Nessa época de Whatsapp e DMs, nós muitas vezes trocamos o contato direto pela comunicação digital. Pessoas ansiosas muitas vezes preferem esse tipo de comunicação porque ela ameniza a ansiedade social. No entanto, Hendel diz que existe uma linha tênue entre ajuda e covardia. Assim, depender da tecnologia para facilitar diálogos pode reforçar comportamentos negativos, piorando, no fim, a ansiedade do seu amado.

Além disso, não é possível sentir ou transmitir o tom da fala oral por mensagem, então tente controlar o impulso de resolver tudo por mensagem. Quando um conflito surgir, você pode, por exemplo, conversar com seu companheiro pelo telefone ao invés de tentar transmitir seus sentimentos pelo Whatsapp. "O contato direto possibilita uma comunicação interpessoal mais rica, que inclui o contato visual, o tom de voz e as expressões faciais. Esses detalhes se perdem nas mensagens, mesmo quando usamos emojis para nos expressar", diz ela.

Pratiquem alguma forma de mindfulness juntos.

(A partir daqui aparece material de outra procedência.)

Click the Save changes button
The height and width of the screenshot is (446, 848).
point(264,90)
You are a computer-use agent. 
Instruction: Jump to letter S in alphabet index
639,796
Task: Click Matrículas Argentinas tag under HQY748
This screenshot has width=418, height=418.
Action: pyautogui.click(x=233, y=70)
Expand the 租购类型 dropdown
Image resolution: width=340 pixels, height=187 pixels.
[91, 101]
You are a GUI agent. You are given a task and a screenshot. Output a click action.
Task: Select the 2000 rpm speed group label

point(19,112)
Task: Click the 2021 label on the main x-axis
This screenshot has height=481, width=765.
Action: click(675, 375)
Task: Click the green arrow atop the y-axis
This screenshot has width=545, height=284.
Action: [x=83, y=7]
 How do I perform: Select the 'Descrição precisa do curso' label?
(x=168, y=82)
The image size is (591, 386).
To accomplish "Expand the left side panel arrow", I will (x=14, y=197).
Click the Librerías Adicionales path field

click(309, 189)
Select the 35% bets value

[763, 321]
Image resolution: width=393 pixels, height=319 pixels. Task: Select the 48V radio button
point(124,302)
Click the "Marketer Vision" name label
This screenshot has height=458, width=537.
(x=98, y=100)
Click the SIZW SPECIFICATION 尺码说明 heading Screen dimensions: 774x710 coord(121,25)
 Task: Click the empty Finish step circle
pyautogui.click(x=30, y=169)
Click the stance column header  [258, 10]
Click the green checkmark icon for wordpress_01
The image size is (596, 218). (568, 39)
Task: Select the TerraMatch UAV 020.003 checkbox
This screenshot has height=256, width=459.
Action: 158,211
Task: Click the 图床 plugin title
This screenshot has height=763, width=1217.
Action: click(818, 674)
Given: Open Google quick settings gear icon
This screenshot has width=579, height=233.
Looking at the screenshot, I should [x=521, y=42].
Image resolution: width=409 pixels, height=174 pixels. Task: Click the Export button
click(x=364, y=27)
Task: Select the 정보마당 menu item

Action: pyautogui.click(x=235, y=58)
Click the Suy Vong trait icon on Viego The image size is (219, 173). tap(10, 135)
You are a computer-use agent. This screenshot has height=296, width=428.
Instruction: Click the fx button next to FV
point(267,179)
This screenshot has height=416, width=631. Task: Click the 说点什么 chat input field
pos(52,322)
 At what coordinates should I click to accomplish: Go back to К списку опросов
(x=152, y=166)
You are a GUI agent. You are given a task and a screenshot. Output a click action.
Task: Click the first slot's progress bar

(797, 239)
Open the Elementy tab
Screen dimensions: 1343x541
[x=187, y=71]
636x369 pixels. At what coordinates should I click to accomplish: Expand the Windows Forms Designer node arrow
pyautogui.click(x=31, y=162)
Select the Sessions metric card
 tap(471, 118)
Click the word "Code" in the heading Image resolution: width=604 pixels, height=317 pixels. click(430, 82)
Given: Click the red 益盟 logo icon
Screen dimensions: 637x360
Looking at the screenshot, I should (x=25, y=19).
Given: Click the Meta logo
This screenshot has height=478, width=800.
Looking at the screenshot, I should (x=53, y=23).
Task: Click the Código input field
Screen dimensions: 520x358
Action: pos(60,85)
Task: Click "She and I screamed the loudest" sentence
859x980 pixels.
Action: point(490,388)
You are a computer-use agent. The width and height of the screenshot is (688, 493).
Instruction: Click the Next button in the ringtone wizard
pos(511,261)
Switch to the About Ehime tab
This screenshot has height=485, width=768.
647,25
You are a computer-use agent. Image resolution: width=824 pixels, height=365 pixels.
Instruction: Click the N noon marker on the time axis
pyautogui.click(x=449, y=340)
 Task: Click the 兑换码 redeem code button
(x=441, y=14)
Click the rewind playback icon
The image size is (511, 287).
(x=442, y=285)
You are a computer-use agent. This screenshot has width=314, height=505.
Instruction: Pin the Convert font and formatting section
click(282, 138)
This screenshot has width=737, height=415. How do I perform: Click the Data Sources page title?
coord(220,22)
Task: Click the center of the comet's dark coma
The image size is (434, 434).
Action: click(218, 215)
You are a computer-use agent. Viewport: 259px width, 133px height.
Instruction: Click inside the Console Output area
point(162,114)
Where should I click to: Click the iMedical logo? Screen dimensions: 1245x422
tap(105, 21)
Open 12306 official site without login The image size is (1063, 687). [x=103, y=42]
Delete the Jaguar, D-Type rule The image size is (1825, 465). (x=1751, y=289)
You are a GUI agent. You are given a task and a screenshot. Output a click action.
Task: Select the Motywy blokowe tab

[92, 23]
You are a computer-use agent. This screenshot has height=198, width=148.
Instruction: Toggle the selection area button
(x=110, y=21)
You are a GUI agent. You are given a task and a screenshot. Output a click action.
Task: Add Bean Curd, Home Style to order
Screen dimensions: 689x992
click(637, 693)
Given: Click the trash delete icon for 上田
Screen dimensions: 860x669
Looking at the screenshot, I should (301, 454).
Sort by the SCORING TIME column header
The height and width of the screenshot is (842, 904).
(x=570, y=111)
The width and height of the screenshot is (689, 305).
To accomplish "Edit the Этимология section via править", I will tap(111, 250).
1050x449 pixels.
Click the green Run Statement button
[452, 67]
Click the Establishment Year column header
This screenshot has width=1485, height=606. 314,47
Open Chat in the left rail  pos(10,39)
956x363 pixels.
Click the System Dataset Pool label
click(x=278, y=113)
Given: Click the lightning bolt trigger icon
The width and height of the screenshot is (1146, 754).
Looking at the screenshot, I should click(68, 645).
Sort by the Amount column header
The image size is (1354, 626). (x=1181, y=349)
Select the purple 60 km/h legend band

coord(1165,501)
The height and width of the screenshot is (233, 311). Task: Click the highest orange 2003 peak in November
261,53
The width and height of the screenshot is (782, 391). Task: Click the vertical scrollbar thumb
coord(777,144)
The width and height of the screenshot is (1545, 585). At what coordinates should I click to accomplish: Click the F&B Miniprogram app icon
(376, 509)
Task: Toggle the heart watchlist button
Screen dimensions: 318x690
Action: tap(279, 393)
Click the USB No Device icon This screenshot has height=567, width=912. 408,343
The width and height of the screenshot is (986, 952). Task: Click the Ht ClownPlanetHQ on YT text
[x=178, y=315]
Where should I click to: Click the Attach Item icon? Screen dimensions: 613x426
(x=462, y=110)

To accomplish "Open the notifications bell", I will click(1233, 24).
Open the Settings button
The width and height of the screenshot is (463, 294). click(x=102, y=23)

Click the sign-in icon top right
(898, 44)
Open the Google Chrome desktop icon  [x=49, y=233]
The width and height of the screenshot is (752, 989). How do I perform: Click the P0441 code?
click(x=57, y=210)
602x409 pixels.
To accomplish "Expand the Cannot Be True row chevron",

Estudos mostram que o yoga e a prática do mindfulness podem controlar os sintomas da ansiedade, fortalecendo a conexão entre corpo e mente. Fazer uma aula de yoga ou meditação juntos pode ser uma boa forma de acalmar os ânimos (as técnicas de respiração usadas em ambos são surpreendentemente eficazes), além de criar um vínculo que não passa pela comunicação verbal, que pode ser prejudicada quando se está no meio de um conflito.

"O yoga e o mindfulness aprofundam nossa consciência emocional e nos ajudam a sermos mais presentes", diz Melissa Whippo, professora de yoga e assistente social. "Pessoas com ansiedade costumam se sentir fora do controle. O mindfulness ensina a conviver com emoções negativas, o que pode ajudar esses indivíduos a se libertar do impulso de querer saber tudo". Embora "conviver" com emoções negativas pareça contraproducente, a técnica pode ajudar a criar ferramentas para processá-las e superá-las. No fim, meu paciente teve uma melhora significativa após começar a praticar o mindfulness e a fazer terapia.

A meditação lhe deu ferramentas para controlar os sintomas da ansiedade, enquanto a terapia lhe ofereceu uma oportunidade de explorar sua origem.